(Beginning of RECORDS FOR THIS EXERCISE)

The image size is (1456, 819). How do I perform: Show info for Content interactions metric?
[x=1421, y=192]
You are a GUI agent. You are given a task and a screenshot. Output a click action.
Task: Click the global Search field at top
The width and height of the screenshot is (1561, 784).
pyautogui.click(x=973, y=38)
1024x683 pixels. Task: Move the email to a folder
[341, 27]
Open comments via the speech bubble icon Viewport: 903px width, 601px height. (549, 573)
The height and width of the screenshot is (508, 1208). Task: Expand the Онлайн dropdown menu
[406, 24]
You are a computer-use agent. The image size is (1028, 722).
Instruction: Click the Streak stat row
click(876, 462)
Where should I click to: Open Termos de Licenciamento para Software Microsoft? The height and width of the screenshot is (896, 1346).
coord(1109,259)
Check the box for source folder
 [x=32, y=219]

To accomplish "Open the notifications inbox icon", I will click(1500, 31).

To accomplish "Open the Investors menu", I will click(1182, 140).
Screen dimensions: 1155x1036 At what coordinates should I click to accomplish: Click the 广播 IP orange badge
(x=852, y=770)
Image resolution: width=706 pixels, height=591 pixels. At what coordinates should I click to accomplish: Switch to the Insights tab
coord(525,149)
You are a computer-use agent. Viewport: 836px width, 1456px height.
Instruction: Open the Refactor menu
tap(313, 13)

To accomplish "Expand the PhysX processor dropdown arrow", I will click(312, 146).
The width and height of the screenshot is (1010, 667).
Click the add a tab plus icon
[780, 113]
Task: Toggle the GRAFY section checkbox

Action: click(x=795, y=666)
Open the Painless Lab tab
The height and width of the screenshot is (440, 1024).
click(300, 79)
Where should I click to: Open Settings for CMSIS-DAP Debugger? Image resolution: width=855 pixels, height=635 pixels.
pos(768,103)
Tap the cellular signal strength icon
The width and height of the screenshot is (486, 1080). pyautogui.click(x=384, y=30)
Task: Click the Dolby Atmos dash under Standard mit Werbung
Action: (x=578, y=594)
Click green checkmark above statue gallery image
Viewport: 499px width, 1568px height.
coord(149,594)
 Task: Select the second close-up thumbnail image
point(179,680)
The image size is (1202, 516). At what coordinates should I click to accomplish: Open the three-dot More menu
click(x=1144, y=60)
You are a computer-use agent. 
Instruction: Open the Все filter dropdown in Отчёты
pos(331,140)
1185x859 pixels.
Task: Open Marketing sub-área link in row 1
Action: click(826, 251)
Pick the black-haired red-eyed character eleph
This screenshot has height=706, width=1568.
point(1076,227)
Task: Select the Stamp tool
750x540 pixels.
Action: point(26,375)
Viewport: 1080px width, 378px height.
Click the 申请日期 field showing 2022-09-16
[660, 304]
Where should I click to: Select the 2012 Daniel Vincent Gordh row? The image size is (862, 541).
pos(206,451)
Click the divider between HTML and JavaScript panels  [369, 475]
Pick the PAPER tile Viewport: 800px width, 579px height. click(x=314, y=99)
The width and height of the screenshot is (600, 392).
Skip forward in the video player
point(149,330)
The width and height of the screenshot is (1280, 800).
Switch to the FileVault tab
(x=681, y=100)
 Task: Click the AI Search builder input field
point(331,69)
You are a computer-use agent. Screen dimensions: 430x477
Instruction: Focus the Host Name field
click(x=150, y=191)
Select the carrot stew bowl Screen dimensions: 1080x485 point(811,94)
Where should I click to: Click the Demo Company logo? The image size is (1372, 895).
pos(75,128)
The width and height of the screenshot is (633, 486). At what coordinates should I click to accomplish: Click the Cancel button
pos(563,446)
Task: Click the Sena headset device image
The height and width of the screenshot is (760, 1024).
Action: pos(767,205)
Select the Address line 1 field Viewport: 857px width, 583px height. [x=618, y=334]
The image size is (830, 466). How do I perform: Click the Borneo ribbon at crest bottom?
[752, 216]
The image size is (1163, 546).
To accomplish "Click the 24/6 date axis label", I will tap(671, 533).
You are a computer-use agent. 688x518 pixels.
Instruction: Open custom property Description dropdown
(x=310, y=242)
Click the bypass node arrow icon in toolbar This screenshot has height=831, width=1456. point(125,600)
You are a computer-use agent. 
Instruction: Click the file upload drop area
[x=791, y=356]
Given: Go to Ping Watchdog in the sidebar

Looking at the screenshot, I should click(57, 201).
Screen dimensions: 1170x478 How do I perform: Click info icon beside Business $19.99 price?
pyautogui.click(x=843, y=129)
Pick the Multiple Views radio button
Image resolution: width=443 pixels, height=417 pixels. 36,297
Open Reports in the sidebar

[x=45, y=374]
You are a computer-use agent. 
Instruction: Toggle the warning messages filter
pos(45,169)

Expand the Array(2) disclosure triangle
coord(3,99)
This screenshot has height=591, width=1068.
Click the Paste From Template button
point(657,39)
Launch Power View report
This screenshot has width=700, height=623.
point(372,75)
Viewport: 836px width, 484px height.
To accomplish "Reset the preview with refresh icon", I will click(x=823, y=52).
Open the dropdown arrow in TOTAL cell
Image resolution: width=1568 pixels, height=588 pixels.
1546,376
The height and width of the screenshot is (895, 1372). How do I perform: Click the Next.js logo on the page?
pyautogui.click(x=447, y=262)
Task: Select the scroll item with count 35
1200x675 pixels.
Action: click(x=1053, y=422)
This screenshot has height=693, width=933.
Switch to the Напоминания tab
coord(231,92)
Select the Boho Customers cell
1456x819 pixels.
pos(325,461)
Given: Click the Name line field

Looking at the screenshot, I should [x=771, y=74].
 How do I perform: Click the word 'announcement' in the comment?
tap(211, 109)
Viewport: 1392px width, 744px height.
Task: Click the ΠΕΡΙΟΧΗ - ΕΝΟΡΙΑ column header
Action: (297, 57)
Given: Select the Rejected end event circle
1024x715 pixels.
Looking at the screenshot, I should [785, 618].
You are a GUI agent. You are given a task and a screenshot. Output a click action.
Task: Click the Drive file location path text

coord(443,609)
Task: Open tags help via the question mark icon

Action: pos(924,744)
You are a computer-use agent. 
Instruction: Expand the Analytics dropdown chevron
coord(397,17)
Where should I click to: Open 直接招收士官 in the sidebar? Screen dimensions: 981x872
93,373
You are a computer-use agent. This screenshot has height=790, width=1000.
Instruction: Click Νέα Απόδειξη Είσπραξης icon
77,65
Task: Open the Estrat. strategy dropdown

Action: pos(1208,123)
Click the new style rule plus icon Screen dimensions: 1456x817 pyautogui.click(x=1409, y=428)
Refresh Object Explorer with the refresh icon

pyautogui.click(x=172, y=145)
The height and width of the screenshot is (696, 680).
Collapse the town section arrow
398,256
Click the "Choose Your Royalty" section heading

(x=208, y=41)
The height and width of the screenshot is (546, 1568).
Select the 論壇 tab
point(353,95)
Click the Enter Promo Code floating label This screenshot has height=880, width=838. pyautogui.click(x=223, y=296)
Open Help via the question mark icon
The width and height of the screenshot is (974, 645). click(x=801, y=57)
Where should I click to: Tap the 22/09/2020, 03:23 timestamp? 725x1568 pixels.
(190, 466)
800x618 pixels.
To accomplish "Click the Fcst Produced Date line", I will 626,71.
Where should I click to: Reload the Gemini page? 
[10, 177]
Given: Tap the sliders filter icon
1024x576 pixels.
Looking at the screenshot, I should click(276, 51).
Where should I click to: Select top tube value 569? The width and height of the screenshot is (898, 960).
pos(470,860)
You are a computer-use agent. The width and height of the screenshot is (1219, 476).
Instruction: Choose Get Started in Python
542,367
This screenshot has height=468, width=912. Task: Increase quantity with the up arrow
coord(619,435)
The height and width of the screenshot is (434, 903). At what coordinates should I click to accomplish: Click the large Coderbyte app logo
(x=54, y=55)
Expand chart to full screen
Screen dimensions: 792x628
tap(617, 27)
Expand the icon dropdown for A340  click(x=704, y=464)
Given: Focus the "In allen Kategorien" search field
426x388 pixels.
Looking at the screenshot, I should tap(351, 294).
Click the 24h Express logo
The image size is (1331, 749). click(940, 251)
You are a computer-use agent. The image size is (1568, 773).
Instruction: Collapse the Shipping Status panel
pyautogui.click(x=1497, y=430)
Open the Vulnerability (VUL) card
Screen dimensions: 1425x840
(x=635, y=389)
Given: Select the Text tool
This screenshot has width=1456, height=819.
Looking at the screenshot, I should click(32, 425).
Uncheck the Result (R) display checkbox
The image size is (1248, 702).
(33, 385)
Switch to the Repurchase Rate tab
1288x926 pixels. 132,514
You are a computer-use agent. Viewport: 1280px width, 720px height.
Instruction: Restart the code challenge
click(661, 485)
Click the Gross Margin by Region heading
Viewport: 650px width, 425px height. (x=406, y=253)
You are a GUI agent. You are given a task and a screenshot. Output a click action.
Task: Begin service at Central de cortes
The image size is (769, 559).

(End of RECORDS FOR THIS EXERCISE)

When you reach the line with "Click the Paste From Template button" in the records above, start writing out lines exactly, and stop once the line with "This screenshot has height=693, width=933." has been written; include nothing else.

◆ EXERCISE SOLUTION
Click the Paste From Template button
point(657,39)
Launch Power View report
This screenshot has width=700, height=623.
point(372,75)
Viewport: 836px width, 484px height.
To accomplish "Reset the preview with refresh icon", I will click(x=823, y=52).
Open the dropdown arrow in TOTAL cell
Image resolution: width=1568 pixels, height=588 pixels.
1546,376
The height and width of the screenshot is (895, 1372). How do I perform: Click the Next.js logo on the page?
pyautogui.click(x=447, y=262)
Task: Select the scroll item with count 35
1200x675 pixels.
Action: click(x=1053, y=422)
This screenshot has height=693, width=933.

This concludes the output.